◆ WHAT TO WORK ON
Please reproduce verbatim the lines from the one containing "You are a GUI" through the one containing "click(x=330, y=75)", both included.

◆ RECORDS FOR THIS EXERCISE
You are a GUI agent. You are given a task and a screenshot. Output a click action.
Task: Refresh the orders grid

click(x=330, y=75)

==

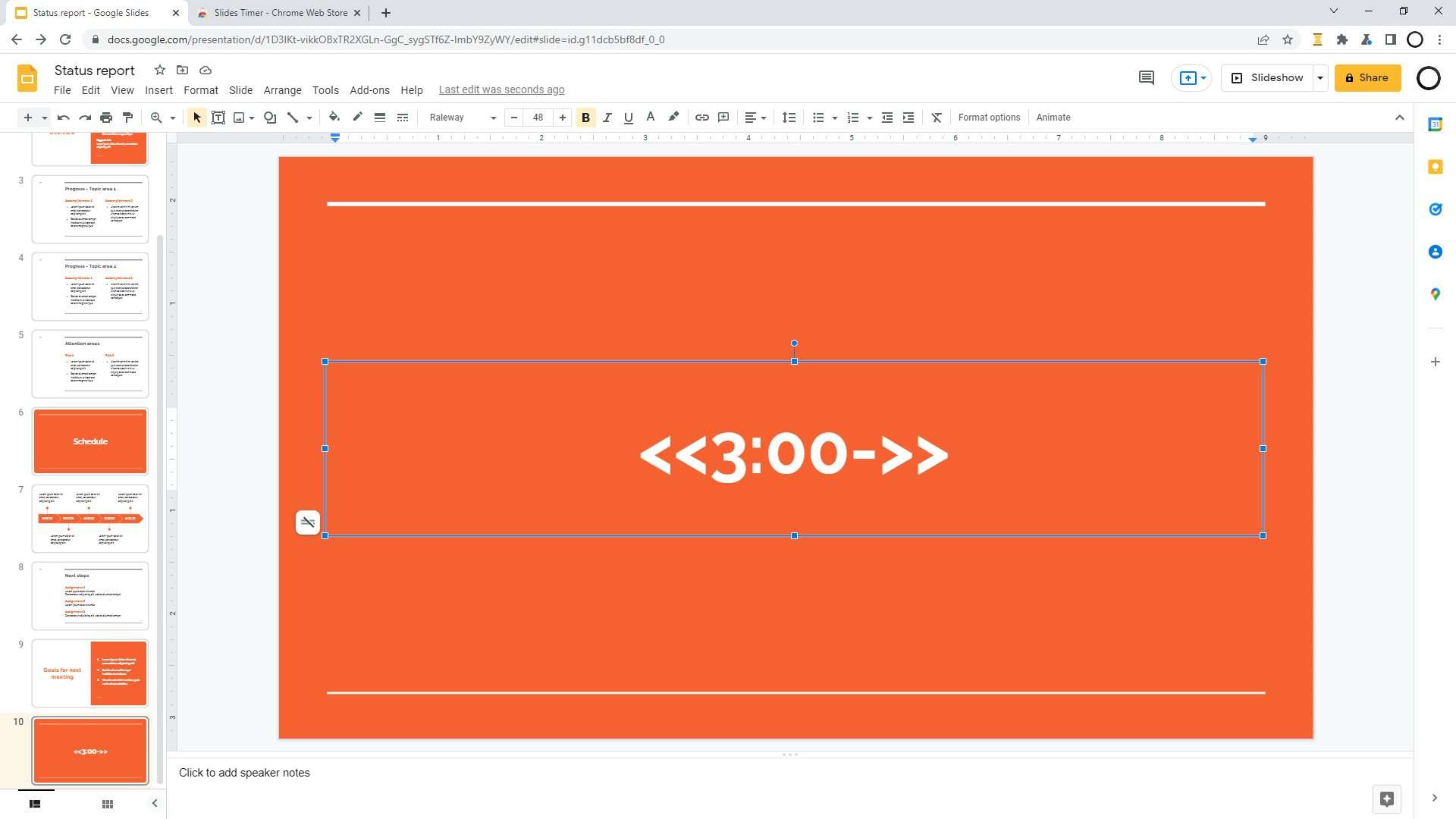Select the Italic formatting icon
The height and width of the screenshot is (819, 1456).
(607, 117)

◆ EXERCISE SOLUTION
You are a GUI agent. You are given a task and a screenshot. Output a click action.
Task: Refresh the orders grid

click(x=330, y=75)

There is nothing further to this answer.